In this article, you will learn about the cross-table delete in MySQL.
The cross-table delete in MySQL
The Cross-Table Delete operation in MySQL allows you to delete data from one table based on data from another table. This operation is useful when you have related data across multiple tables and you need to delete specific data from one table based on the data in another table.
Here’s how to perform a Cross-Table Delete in MySQL:
Identify the related tables
The first step is to identify the tables that are related to each other. You need to know which table contains the data that needs to be deleted, and which table contains the data that will be used to identify the rows to delete.
For example, let’s say we have two tables: “customers” and “orders”. The “customers” table contains a list of customers, and the “orders” table contains a list of orders that were placed by those customers. We want to delete all the orders for customers who live in a specific city.
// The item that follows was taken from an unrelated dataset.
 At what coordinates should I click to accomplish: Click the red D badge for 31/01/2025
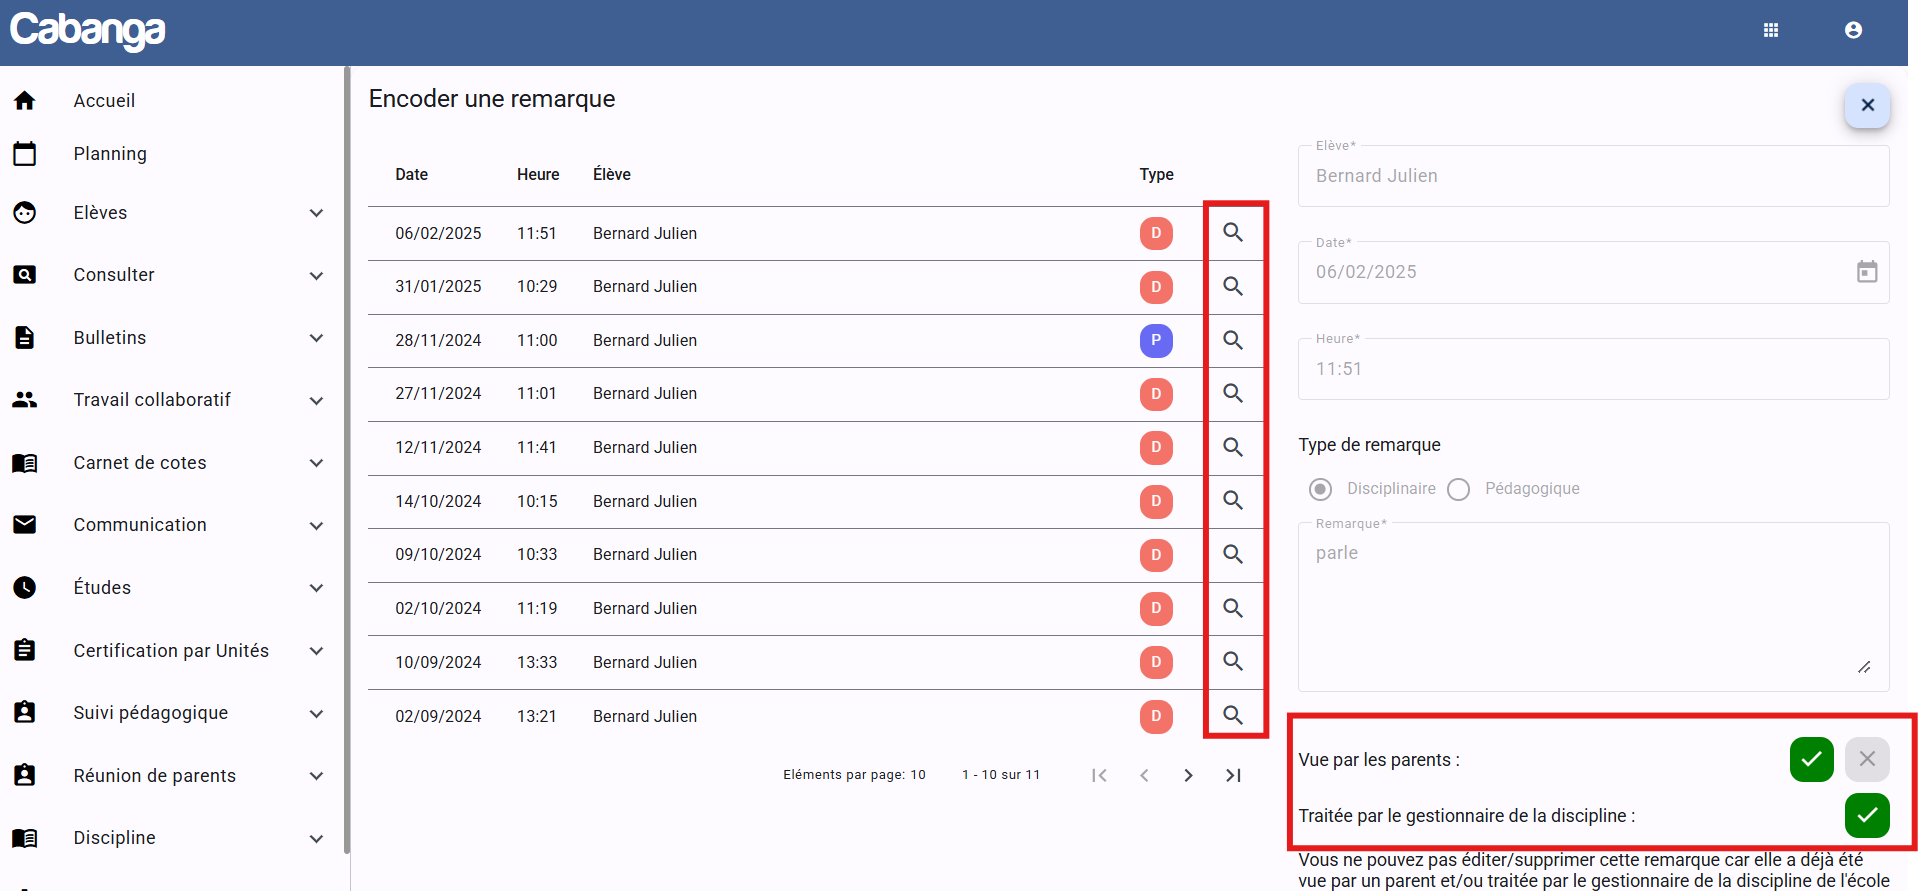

Write the DELETE statement
Next, you need to write the DELETE statement. The syntax for a Cross-Table Delete is as follows:
DELETE t1 FROM table1 t1 JOIN table2 t2 ON t1.column = t2.column WHERE t2.column = 'value';
In this syntax, “t1” is the table that you want to delete data from, and “t2” is the table that you’re using to identify the rows to delete. The “JOIN” keyword specifies the relationship between the two tables, and the “ON” keyword specifies the columns to join on. The “WHERE” clause specifies the criteria for selecting the rows to delete.
Using our example, the DELETE statement would look like this:
DELETE o FROM orders o JOIN customers c ON o.customer_id = c.customer_id WHERE c.city = 'New York';
In this example, we’re deleting rows from the “orders” table (“o”), where the “customer_id” column in the “orders” table matches the “customer_id” column in the “customers” table (“c”), and the “city” column in the “customers” table is “New York”.
Execute the DELETE statement
Once you’ve written the DELETE statement, you can execute it to delete the rows from the table. It’s always a good idea to test your DELETE statement on a small dataset before running it on a large dataset to avoid accidentally deleting the wrong data.